● **ACTION ITEM**: Copy, word for word, the lines of the entries below between the one with "Kontakt (43, 1851)" and the one with "Nerezový kastrol se", inclusive, and leave out everything else.
————————
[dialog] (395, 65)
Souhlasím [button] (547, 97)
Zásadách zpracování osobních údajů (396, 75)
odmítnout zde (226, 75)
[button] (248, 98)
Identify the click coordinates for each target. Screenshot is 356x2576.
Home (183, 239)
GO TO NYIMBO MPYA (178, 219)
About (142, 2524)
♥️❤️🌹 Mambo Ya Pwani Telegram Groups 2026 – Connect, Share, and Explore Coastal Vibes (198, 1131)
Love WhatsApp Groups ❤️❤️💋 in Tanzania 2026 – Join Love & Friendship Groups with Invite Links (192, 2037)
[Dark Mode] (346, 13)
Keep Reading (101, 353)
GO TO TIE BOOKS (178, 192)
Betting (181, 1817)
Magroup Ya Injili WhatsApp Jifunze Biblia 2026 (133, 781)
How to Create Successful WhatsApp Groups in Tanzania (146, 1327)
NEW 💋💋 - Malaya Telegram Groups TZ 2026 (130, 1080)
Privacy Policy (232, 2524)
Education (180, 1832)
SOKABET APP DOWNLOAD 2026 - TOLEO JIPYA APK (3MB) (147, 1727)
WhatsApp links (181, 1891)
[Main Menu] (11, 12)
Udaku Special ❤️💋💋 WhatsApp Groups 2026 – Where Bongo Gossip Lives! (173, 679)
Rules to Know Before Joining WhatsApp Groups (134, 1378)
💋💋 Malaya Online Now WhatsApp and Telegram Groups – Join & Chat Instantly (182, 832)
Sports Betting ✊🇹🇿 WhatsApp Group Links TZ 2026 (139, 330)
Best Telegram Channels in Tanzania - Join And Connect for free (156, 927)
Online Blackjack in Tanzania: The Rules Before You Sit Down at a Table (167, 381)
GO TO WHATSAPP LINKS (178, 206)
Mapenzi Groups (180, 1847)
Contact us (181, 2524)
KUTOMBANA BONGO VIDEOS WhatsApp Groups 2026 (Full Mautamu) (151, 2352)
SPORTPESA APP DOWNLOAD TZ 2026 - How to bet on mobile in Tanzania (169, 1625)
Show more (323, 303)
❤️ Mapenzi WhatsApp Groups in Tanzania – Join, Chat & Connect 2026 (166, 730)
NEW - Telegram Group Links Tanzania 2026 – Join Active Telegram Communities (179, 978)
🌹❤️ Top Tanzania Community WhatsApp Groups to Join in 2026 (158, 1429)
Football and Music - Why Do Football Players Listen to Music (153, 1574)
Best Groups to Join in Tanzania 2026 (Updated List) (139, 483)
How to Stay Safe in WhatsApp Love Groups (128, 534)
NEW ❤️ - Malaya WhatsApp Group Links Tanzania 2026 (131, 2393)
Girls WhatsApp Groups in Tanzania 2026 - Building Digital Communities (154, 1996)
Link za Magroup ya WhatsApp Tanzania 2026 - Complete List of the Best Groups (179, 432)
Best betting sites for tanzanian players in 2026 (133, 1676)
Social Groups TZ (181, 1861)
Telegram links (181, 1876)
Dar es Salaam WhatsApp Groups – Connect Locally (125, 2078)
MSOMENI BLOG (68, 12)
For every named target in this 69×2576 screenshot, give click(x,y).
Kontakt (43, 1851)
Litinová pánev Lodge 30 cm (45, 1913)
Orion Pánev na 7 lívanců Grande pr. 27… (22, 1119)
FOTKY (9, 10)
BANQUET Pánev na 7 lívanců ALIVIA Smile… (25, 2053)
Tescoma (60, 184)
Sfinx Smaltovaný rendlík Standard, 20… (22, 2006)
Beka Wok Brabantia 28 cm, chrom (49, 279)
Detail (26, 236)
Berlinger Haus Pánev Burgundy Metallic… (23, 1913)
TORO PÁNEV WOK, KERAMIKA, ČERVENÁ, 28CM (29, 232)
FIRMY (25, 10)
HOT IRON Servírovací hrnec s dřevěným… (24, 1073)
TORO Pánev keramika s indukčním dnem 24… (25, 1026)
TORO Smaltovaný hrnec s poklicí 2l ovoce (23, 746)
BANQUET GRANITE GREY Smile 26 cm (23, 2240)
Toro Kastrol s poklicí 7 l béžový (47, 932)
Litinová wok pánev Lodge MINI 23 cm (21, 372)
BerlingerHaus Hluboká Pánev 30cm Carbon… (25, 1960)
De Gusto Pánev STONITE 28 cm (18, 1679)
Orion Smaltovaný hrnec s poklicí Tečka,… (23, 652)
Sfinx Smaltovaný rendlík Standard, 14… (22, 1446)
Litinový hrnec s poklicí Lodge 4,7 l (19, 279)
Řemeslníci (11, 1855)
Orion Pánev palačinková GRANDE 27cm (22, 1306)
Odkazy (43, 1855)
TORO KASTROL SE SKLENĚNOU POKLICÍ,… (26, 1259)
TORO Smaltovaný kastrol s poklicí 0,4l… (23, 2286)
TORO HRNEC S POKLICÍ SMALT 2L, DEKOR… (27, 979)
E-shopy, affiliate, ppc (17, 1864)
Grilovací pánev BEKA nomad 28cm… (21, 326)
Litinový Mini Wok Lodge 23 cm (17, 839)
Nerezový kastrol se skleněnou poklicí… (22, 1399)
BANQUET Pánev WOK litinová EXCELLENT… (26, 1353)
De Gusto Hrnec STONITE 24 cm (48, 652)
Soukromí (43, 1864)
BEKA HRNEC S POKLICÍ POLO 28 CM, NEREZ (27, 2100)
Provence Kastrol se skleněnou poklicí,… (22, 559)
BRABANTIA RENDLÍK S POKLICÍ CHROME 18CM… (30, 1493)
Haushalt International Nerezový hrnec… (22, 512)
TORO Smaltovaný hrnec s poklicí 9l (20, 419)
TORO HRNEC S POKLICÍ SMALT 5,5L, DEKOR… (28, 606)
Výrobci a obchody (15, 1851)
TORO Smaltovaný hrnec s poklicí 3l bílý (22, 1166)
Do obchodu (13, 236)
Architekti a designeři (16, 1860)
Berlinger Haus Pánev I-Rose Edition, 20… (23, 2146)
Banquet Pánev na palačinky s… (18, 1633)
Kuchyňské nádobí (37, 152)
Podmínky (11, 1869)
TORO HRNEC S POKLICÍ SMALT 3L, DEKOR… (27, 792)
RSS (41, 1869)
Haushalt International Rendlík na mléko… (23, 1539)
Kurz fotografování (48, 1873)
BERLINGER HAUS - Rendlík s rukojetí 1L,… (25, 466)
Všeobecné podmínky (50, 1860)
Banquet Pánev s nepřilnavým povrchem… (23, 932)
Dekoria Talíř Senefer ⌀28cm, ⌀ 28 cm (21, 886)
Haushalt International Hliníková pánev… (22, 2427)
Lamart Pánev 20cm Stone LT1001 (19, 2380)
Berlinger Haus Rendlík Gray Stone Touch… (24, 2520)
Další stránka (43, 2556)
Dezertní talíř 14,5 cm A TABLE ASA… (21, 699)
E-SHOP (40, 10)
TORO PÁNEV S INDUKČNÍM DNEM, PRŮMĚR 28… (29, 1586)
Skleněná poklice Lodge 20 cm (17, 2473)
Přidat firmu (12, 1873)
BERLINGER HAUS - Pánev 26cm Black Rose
————————
● **WRITTEN SOLUTION**:
Kontakt (43, 1851)
Litinová pánev Lodge 30 cm (45, 1913)
Orion Pánev na 7 lívanců Grande pr. 27… (22, 1119)
FOTKY (9, 10)
BANQUET Pánev na 7 lívanců ALIVIA Smile… (25, 2053)
Tescoma (60, 184)
Sfinx Smaltovaný rendlík Standard, 20… (22, 2006)
Beka Wok Brabantia 28 cm, chrom (49, 279)
Detail (26, 236)
Berlinger Haus Pánev Burgundy Metallic… (23, 1913)
TORO PÁNEV WOK, KERAMIKA, ČERVENÁ, 28CM (29, 232)
FIRMY (25, 10)
HOT IRON Servírovací hrnec s dřevěným… (24, 1073)
TORO Pánev keramika s indukčním dnem 24… (25, 1026)
TORO Smaltovaný hrnec s poklicí 2l ovoce (23, 746)
BANQUET GRANITE GREY Smile 26 cm (23, 2240)
Toro Kastrol s poklicí 7 l béžový (47, 932)
Litinová wok pánev Lodge MINI 23 cm (21, 372)
BerlingerHaus Hluboká Pánev 30cm Carbon… (25, 1960)
De Gusto Pánev STONITE 28 cm (18, 1679)
Orion Smaltovaný hrnec s poklicí Tečka,… (23, 652)
Sfinx Smaltovaný rendlík Standard, 14… (22, 1446)
Litinový hrnec s poklicí Lodge 4,7 l (19, 279)
Řemeslníci (11, 1855)
Orion Pánev palačinková GRANDE 27cm (22, 1306)
Odkazy (43, 1855)
TORO KASTROL SE SKLENĚNOU POKLICÍ,… (26, 1259)
TORO Smaltovaný kastrol s poklicí 0,4l… (23, 2286)
TORO HRNEC S POKLICÍ SMALT 2L, DEKOR… (27, 979)
E-shopy, affiliate, ppc (17, 1864)
Grilovací pánev BEKA nomad 28cm… (21, 326)
Litinový Mini Wok Lodge 23 cm (17, 839)
Nerezový kastrol se skleněnou poklicí… (22, 1399)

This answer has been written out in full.